Goal of the exercise
Every line below that has the string "Select" needs to be copied.

Entries shown
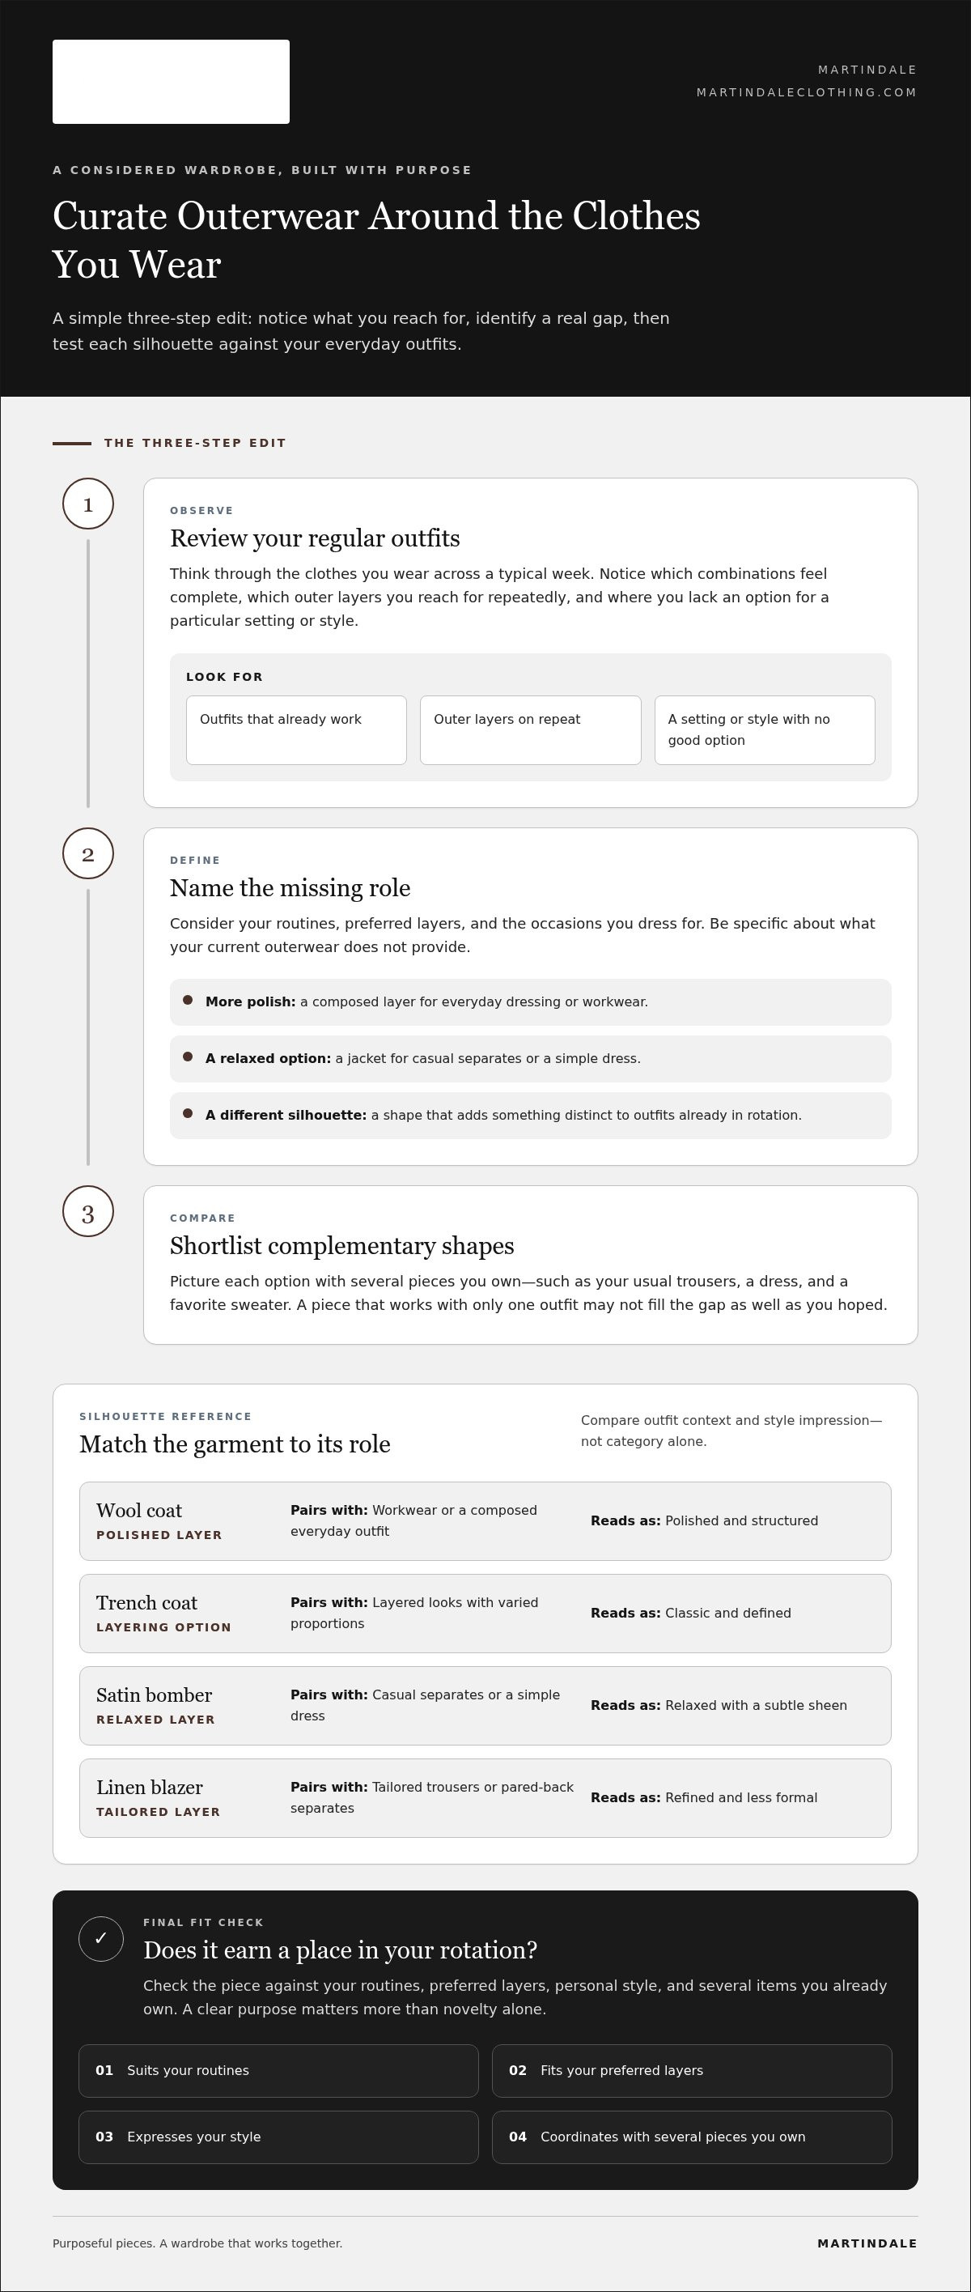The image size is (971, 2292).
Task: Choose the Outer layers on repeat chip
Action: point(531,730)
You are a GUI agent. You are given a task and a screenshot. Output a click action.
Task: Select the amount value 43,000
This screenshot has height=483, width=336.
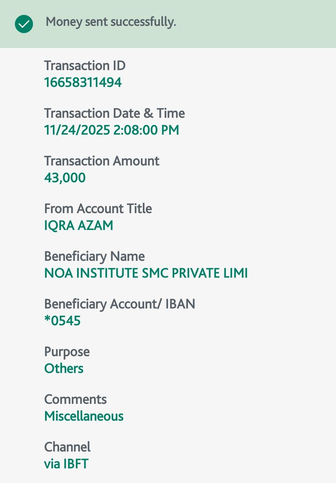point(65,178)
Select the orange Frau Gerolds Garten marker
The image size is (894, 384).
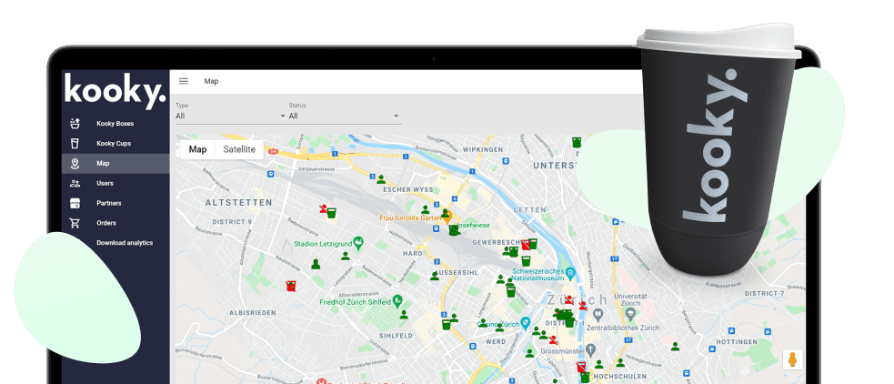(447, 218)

...

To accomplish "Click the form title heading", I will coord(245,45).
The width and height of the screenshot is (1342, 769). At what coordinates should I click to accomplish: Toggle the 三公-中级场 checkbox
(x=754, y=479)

...

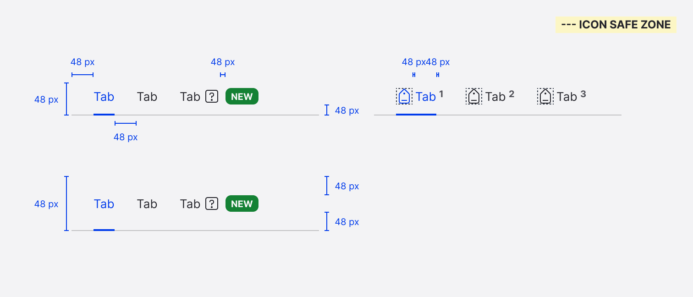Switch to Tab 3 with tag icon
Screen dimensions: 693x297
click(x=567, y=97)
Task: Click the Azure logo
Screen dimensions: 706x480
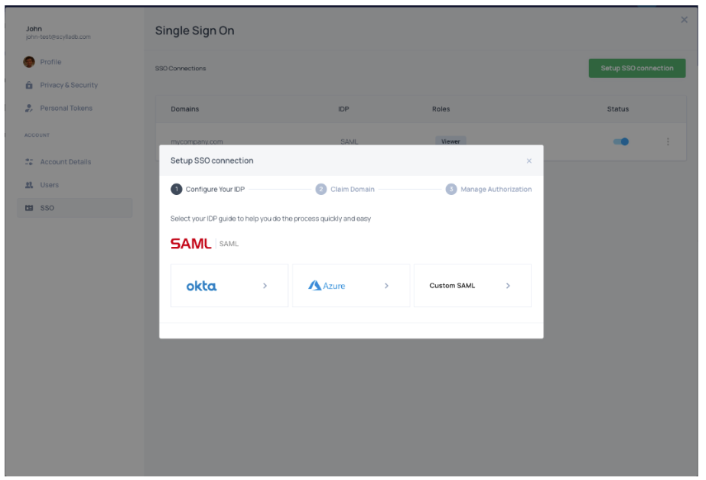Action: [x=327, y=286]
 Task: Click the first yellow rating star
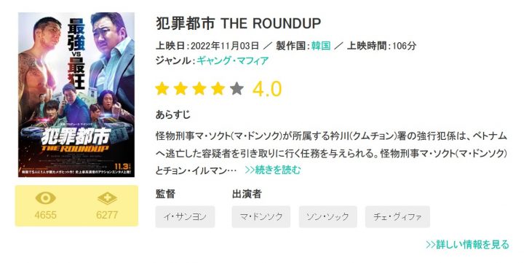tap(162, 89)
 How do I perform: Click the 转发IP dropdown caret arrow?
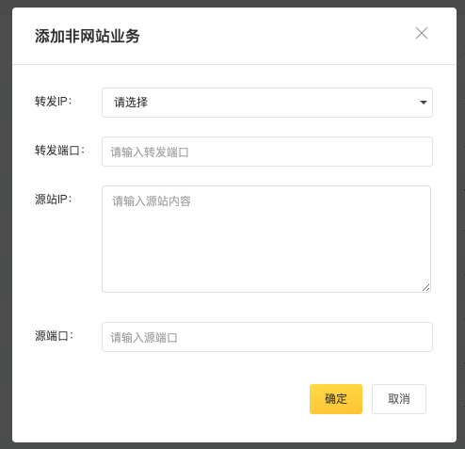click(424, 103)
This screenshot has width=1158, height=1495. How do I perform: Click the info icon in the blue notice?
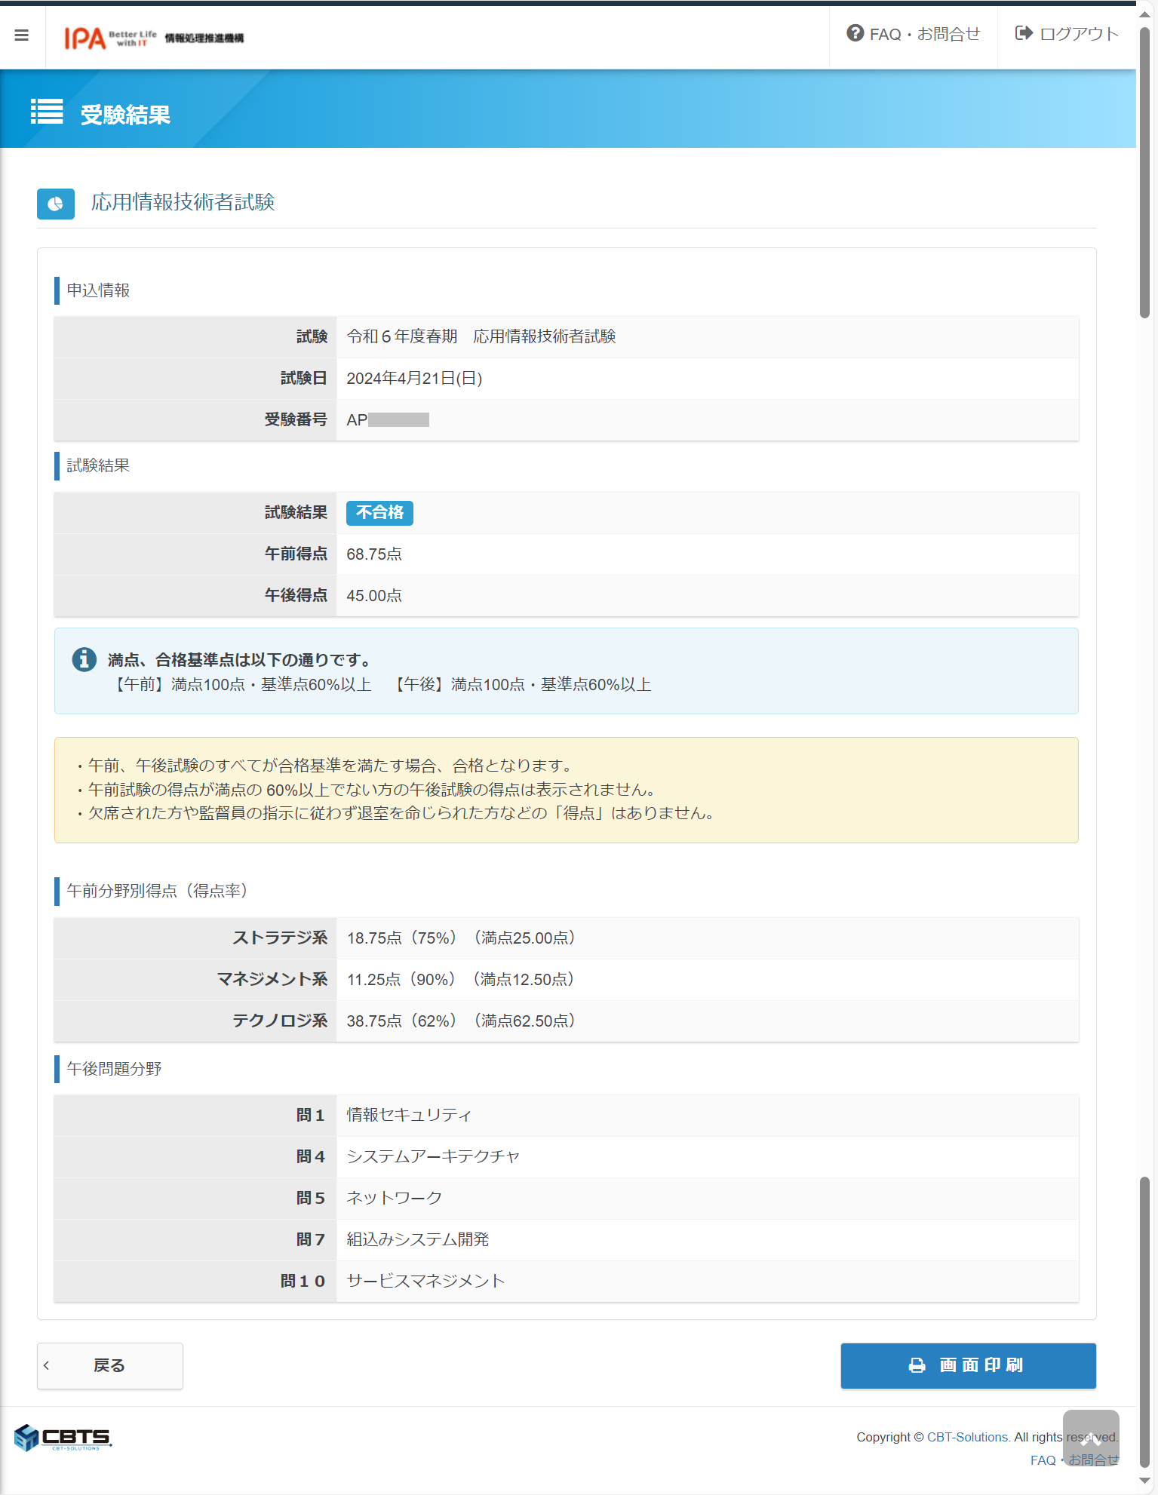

Result of the task
Task: Select the amount value 43,000
Select the orange Frau Gerolds Garten marker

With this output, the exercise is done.